Depressed Mood in Literature and Culture

Unlike jealousy or anger, a mild depressed state is not intimately associated with a motive for action, and this is a likely reason for it being under-represented in drama. The journey of King Lear could be seen as a state of depression seeking forgiveness and redemption, although it is arguably pathological; Hamlet is often described as a consummate melancholic. Many of the works of Anton Chekhov, such as Uncle Vanya, involve either depressed mood or clinical depression. On the other hand, sorrow and regret perhaps occur much more commonly in literature, and tragedy, where the audience or readers may share the sadness or despair of the characters, is seen as one of the greatest of art forms and perhaps the most profound.
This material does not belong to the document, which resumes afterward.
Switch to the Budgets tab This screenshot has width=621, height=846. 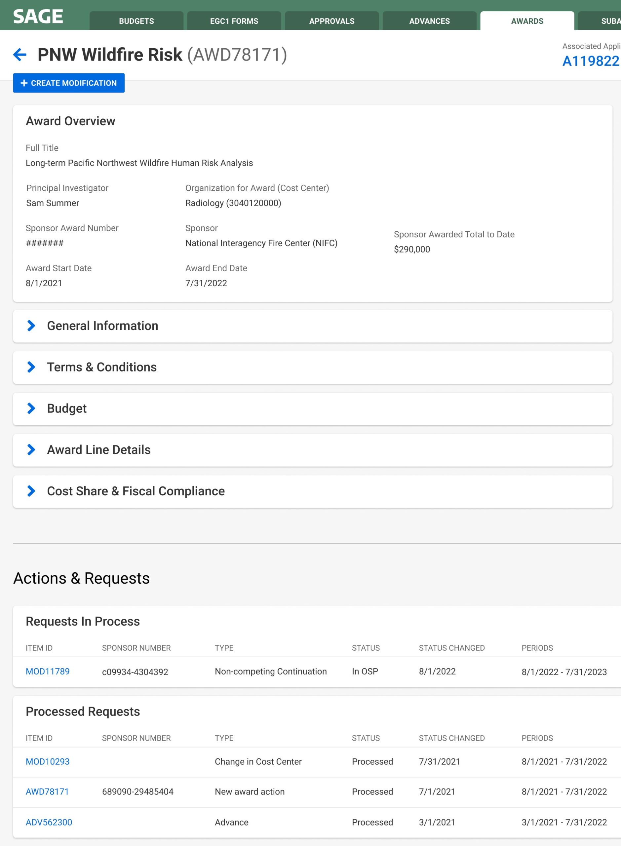[x=136, y=21]
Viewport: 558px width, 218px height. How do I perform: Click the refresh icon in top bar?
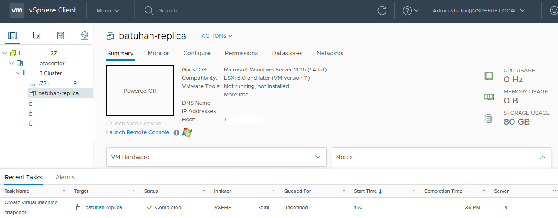382,11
The films and plays of Ingmar Bergman cover both bereavement (as in Virgin Spring) and depressed mood (Wild Strawberries).

One of the most famous examples of depression in literature is Goethe's The Sorrows of Young Werther, and for this reason it is referred to in Frankenstein. A similar example in music is Schubert's Winterreise, a setting of poems by Wilhelm Mueller. See also Melancholy.

A Pietà is an example of the representation of grief and sorrow in Christian art. Self-portraits of Frida Kahlo often show her depressed state. Many more examples could be added.